**Extracted material**
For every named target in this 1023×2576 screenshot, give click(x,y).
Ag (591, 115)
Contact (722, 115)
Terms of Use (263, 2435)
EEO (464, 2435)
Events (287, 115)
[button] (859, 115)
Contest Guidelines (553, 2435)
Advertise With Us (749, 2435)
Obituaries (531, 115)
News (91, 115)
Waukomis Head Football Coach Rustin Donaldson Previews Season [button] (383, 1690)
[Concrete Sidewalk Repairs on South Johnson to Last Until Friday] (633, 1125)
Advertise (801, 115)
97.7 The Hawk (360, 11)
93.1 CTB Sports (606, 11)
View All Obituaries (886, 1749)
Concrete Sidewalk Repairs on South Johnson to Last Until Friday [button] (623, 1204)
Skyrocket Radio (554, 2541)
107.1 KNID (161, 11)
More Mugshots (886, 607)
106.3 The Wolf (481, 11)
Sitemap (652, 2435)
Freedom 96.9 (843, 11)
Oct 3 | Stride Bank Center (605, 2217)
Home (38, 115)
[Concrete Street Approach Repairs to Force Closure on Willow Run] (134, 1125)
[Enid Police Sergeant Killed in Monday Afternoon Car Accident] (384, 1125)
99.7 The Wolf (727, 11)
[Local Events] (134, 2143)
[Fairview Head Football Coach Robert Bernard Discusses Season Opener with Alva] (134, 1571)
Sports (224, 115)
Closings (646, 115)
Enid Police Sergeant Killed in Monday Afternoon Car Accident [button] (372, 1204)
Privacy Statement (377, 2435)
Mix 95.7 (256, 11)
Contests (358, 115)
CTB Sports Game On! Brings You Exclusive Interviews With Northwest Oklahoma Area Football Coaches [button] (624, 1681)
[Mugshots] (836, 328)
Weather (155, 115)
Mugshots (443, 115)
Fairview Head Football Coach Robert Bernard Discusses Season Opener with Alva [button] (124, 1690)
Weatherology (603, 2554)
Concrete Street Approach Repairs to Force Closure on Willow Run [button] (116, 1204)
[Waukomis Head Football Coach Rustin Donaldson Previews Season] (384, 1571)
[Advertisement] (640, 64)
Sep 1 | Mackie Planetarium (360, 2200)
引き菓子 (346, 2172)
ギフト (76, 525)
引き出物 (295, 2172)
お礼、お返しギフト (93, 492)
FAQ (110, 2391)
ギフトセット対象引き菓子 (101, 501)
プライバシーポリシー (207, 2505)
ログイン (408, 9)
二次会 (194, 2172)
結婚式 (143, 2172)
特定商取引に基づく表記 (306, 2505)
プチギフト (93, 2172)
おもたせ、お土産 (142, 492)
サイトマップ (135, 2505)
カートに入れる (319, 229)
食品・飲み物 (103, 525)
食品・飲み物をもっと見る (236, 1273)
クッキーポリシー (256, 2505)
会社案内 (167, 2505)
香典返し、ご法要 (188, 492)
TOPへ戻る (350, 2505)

**What the exercise asks**
Copy each of the records above so that nothing differs from the original.

**Expected answer**
For every named target in this 1023×2576 screenshot, give click(x,y).
Ag (591, 115)
Contact (722, 115)
Terms of Use (263, 2435)
EEO (464, 2435)
Events (287, 115)
[button] (859, 115)
Contest Guidelines (553, 2435)
Advertise With Us (749, 2435)
Obituaries (531, 115)
News (91, 115)
Waukomis Head Football Coach Rustin Donaldson Previews Season [button] (383, 1690)
[Concrete Sidewalk Repairs on South Johnson to Last Until Friday] (633, 1125)
Advertise (801, 115)
97.7 The Hawk (360, 11)
93.1 CTB Sports (606, 11)
View All Obituaries (886, 1749)
Concrete Sidewalk Repairs on South Johnson to Last Until Friday [button] (623, 1204)
Skyrocket Radio (554, 2541)
107.1 KNID (161, 11)
More Mugshots (886, 607)
106.3 The Wolf (481, 11)
Sitemap (652, 2435)
Freedom 96.9 (843, 11)
Oct 3 | Stride Bank Center (605, 2217)
Home (38, 115)
[Concrete Street Approach Repairs to Force Closure on Willow Run] (134, 1125)
[Enid Police Sergeant Killed in Monday Afternoon Car Accident] (384, 1125)
99.7 The Wolf (727, 11)
[Local Events] (134, 2143)
[Fairview Head Football Coach Robert Bernard Discusses Season Opener with Alva] (134, 1571)
Sports (224, 115)
Closings (646, 115)
Enid Police Sergeant Killed in Monday Afternoon Car Accident [button] (372, 1204)
Privacy Statement (377, 2435)
Mix 95.7 (256, 11)
Contests (358, 115)
CTB Sports Game On! Brings You Exclusive Interviews With Northwest Oklahoma Area Football Coaches [button] (624, 1681)
[Mugshots] (836, 328)
Weather (155, 115)
Mugshots (443, 115)
Fairview Head Football Coach Robert Bernard Discusses Season Opener with Alva [button] (124, 1690)
Weatherology (603, 2554)
Concrete Street Approach Repairs to Force Closure on Willow Run [button] (116, 1204)
[Waukomis Head Football Coach Rustin Donaldson Previews Season] (384, 1571)
[Advertisement] (640, 64)
Sep 1 | Mackie Planetarium (360, 2200)
引き菓子 (346, 2172)
ギフト (76, 525)
引き出物 (295, 2172)
お礼、お返しギフト (93, 492)
FAQ (110, 2391)
ギフトセット対象引き菓子 (101, 501)
プライバシーポリシー (207, 2505)
ログイン (408, 9)
二次会 (194, 2172)
結婚式 (143, 2172)
特定商取引に基づく表記 (306, 2505)
プチギフト (93, 2172)
おもたせ、お土産 (142, 492)
サイトマップ (135, 2505)
カートに入れる (319, 229)
食品・飲み物 (103, 525)
食品・飲み物をもっと見る (236, 1273)
クッキーポリシー (256, 2505)
会社案内 (167, 2505)
香典返し、ご法要 (188, 492)
TOPへ戻る (350, 2505)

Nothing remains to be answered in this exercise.